Process improvement, like Six Sigma, stifles innovation. Process improvement is a tool set, not an overarching or unifying concept for an organization. Process improvement is a means — for certain contexts like manufacturing — and not an end in itself. The fundamental problem with all process improvement methodologies is that you get myopic. The evidence is clear.
“Since Frederick Taylor’s time we’ve considered business – our businesses – vast machines to be improved. Define the perfect set of tasks and then fit the men to the task. Taylor timed workers, measuring their efforts to determine the optimal (in his opinion) amount of work he could expect from a worker in a single day. The idea is that by driving our workers to follow optimal business processes we can ensure that we minimise costs while improving quality. LEAN and Six Sigma are the most visible of Taylor’s grandchildren, representing generations of effort to incrementally chip away at the inefficiencies and problems we kept finding in our organisations.” —Peter Evans Greenwood
“But simply following the steps of a process is no longer a guarantee of success, if it ever was. Business is increasingly complex and interconnected, and it seems unlikely any single system can tame it. The smart enterprise of the future will need a constantly evolving rotation of systems and skills, employed by adaptable and flexible workers. They will be harder to teach in a course, but they may outlast all the fads and fashions that preceded them.” —Whatever Happened to Six Sigma?
“Fifty-eight of the top Fortune 200 companies bought into Six Sigma, attesting to the appeal of eliminating errors. The results of this “experiment” were striking: 91 per cent of the Six Sigma companies failed to keep up with the S&P 500 because Six Sigma got in the way of innovation. It interfered with insights.” —Gary Klein
A focus on reducing errors assumes that a work environment is complicated. However, a focus on improving insights understands that most work environments involving people are complex.
It’s time to leave error reduction to the replicable tasks that are more and more being done by machines and software. For the more complex work done by people, we have to find ways to improve insights, and social learning is how we do it. Social learning involves transparent knowledge sharing, questioning assumptions, and experimenting together. Time is needed for all of this, especially time for reflection, which is missing in too many workplaces. Some of that time can be gained from a less slavish adherence to error reduction programs like Six Sigma. To improve insights on an organizational level, all work must be focused on learning.

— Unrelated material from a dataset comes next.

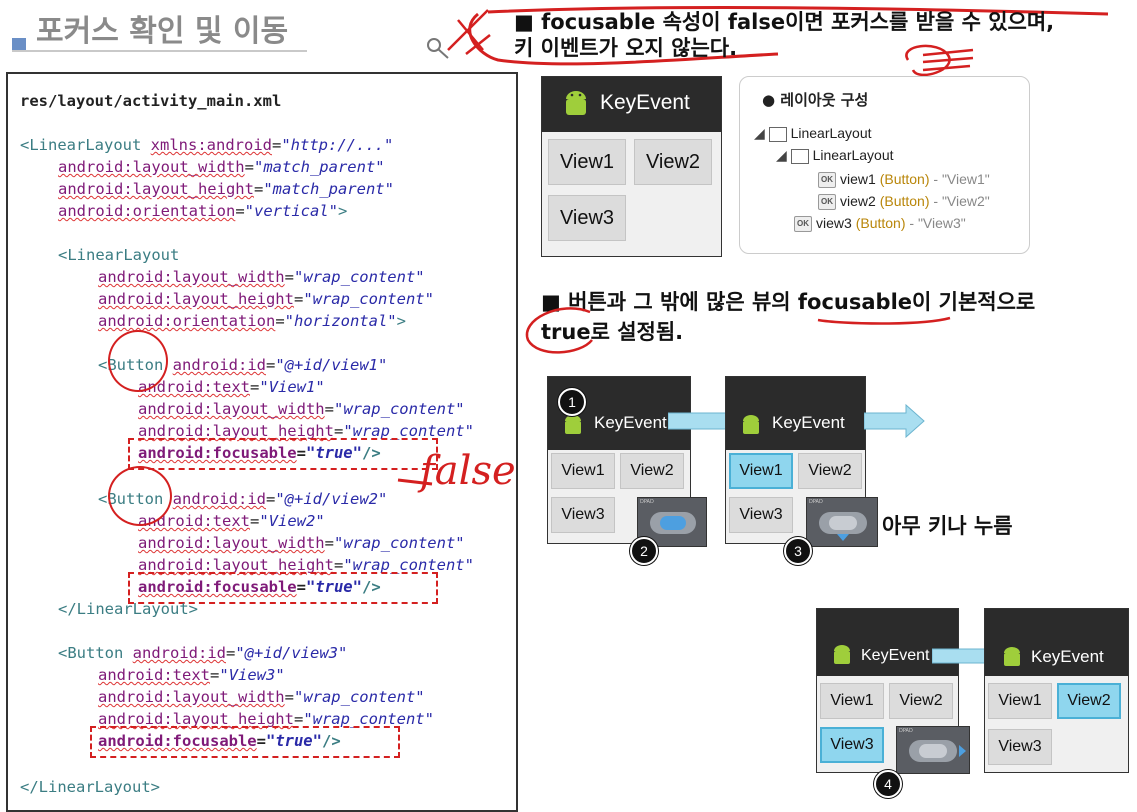 The image size is (1137, 812). Describe the element at coordinates (162, 32) in the screenshot. I see `page-title: 포커스 확인 및 이동` at that location.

Work is evolving away from repeatable processes. Routine and even technical work will continue to get automated. The future of human work in the digital network era is in craft and creative work — focused on unique, non-replicable processes. Improving insights is critical for this type of work. Therefore, social and informal learning need to be integrated into the workflow. This is much more than courses-on-demand or performance support tools. It is connecting people and knowledge. Making these connections is the core of personal knowledge mastery.